Фейт жарит колбасу, а я готовлю макароны с сыром. Мы даже поджариваем хлеб, поэтому все ингредиенты наших сэндвичей горячие.

Когда мы садимся с тарелками на диван, Фейт изучает свой сэндвич.

— Шеймус, это круто и бюджетно.

Я поднимаю брови и осматриваю комнату.

— Если ты не заметила, то именно так я и живу.

Она смеется и впивается зубами в сэндвич.

— О, я это заметила, — прожевав отвечает Фейт. — Я тоже так живу.

— А откуда ты, Фейт? — решаю спросить я, пока мы едим.

— Из Канзас-Сити.

Я мгновенно перестаю жевать и смотрю на нее, потому что она явно шутит. Фейт не выглядит как выходец со Среднего Запада.

— Правда?

— Правда. Я выросла там. А переехала сюда всего несколько месяцев назад.

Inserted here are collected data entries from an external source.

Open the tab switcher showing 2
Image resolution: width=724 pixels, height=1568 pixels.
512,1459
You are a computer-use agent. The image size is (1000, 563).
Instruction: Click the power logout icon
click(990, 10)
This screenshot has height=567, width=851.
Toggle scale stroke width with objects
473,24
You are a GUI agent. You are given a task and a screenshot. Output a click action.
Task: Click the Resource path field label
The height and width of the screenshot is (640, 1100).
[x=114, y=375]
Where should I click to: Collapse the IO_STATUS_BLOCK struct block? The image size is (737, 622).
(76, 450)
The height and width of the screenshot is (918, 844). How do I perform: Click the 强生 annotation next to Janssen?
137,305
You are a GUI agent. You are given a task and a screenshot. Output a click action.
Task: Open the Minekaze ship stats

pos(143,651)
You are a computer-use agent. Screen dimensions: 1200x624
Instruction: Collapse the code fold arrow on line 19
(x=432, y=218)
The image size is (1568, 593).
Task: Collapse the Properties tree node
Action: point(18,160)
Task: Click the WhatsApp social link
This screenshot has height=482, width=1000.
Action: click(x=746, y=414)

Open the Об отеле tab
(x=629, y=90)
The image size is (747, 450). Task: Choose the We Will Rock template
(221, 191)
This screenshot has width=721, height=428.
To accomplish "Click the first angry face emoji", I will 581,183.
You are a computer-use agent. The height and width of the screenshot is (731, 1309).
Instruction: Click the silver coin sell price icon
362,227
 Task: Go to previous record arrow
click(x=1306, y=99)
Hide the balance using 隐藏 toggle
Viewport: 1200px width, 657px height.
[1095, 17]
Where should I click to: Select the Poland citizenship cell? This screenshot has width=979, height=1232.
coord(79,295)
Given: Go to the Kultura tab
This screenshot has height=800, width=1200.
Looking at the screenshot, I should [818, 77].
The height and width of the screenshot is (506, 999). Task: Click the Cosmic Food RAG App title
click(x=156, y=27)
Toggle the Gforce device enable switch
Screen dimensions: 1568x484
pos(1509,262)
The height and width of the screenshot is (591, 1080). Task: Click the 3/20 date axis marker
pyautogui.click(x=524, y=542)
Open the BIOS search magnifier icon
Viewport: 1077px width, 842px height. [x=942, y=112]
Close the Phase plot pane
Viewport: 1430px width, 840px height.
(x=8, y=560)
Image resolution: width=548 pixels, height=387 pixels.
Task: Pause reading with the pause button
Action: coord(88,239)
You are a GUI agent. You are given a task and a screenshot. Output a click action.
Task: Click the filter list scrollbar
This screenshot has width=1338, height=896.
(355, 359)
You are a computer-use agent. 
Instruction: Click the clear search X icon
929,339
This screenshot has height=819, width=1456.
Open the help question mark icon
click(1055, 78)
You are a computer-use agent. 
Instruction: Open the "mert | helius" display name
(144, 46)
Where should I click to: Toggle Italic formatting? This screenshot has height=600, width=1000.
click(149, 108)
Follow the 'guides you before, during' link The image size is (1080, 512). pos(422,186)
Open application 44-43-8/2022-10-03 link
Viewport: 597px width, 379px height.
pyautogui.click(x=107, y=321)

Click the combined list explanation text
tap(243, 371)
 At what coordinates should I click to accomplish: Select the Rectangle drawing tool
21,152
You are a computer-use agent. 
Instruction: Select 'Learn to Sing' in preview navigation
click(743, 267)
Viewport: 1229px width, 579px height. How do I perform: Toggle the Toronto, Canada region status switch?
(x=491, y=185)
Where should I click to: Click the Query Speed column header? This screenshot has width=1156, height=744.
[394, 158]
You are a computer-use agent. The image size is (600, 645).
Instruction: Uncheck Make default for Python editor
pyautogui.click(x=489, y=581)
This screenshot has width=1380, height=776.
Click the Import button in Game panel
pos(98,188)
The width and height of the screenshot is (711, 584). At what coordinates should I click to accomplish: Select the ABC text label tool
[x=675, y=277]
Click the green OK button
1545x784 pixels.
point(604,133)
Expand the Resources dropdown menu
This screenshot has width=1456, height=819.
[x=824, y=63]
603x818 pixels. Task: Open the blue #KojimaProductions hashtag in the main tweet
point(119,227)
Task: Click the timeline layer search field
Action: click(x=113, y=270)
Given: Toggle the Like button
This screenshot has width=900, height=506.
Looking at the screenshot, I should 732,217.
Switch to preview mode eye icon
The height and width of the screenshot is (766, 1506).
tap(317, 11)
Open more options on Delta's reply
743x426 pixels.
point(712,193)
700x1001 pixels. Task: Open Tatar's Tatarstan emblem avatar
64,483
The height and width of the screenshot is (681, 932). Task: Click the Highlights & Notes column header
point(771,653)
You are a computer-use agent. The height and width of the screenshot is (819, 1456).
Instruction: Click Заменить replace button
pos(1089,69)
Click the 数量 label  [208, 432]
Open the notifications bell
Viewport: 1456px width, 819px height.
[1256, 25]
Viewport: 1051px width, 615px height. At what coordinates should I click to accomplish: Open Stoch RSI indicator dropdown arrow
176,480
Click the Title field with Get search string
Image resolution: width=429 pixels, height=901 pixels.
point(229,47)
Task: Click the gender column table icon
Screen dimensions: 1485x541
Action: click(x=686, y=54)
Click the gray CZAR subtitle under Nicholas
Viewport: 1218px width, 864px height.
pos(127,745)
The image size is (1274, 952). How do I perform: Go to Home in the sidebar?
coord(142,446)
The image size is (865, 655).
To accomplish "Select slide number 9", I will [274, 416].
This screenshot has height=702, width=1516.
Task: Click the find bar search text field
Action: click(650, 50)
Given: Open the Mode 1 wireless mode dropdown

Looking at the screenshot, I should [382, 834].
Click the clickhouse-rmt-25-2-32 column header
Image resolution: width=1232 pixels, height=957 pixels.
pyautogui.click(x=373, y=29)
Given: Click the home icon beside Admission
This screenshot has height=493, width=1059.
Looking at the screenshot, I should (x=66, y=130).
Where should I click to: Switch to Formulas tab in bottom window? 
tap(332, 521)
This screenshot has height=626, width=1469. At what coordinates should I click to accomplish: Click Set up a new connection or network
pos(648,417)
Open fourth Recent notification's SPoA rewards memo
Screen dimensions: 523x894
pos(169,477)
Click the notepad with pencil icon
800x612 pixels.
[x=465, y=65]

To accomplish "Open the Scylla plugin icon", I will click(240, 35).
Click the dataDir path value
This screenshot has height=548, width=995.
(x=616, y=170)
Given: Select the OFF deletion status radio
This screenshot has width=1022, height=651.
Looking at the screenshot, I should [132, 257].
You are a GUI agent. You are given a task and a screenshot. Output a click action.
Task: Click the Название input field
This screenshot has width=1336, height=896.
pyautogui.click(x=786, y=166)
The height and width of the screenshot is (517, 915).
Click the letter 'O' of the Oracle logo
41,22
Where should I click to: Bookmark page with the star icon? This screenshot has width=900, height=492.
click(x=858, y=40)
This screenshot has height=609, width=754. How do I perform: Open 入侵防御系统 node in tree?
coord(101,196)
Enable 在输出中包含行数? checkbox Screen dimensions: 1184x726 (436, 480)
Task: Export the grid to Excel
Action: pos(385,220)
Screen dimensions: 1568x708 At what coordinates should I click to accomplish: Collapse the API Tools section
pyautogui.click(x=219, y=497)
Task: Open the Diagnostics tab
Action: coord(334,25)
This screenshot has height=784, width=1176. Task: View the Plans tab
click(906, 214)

— Что привело тебя в Калифорнию? Ты забралась далеко от дома.

Фейт улыбается так, будто знает, что я удивлюсь, когда она ответит на мой вопрос.

— Исследование.

— Ну конечно, исследование. А твои родители все еще живут в Канзас-Сити?

Она качает головой, продолжая жевать сэндвич.

— Где они живут?

— Я воспитывалась в чужой семье.

Ее слова, даже несмотря на то, что за ними не стояло никакого негатива, вводят меня в состояние волнения. По работе я часто сталкиваюсь с патронажной системой. Большинство опекунов — это любящие, заботливые люди, которые хотят лучшего для своих детей. Но, как это часто случается в жизни, попадаются и червивые яблоки. Те, которые портят и пятнают репутацию хороших. Те, кому нельзя позволять общаться с другими людьми, а тем более с детьми.